No, non è sfinito come te, che con i figli hai un livello di allerta che neanche il G7 con tutti i suoi militari poteva mai raggiungere, e dopo la sua risposta non solo sei stanca, sei anche incazzata come una iena. Allora devi raccogliere tutte le tue inesistenti e residue energie, chiudere gli occhi e tollerare l’ennesima risposta ad minchiam negativa della giornata (come se già la fase del NO di tuo figlio treenne non bastasse), e accettare che lui non potrà comunque riuscire ad aiutarti più di quanto possa aspettarti.
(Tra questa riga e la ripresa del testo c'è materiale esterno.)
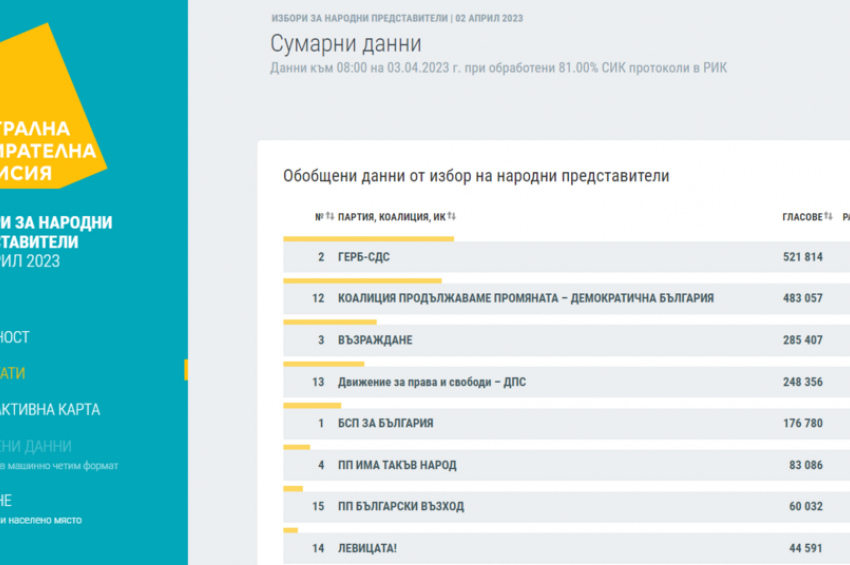Image resolution: width=850 pixels, height=565 pixels.
Task: Click the 521 814 votes value
Action: click(802, 257)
E allora cos’ è realmente cambiato?
Non mi sembra che le cose vadano meglio di una volta. L’annichilimento di tanti uomini di fronte alle donne mi sembra una conseguenza di questo andamento.
Vedo solo tanta confusione nei nuovi papà, e mamme sempre più sovrastate da una responsabilità più grande di loro.
Soprattutto mi chiedo quali insegnamenti potranno trarne i nostri figli, se si identificheranno solo in una figura femminile perennemente stanca e di corsa, perché oltre a fare la sua parte, deve anche coprire le lacune dell’altra metà di una mela marcia.
Forse bisogna rivedere non solo il ménage familiare, ma una società intera, con orari di lavoro diversi, o comunque più flessibili per i papà, che hanno diritto a svolgere anche il loro ruolo biologico. Diventare genitori dovrebbe essere un piacere anche per un uomo, non un ennesimo compito della giornata o un’eterna lotta alla sopravvivenza.
E una possibilità va data alle mamme, perché siamo anche donne dotate di un cervello e non solo di un utero. Abbiamo diritto anche noi a continuare ad avere una vita nonostante i figli, per poter goder appieno della loro presenza, e non sentirci schiacciati da essa.
Perché per quanto sia momentaneamente gratificante, non vorrei continuare ad andare a letto la sera e sentire il pupone chiamarmi “mamma-papà”, eppure è così.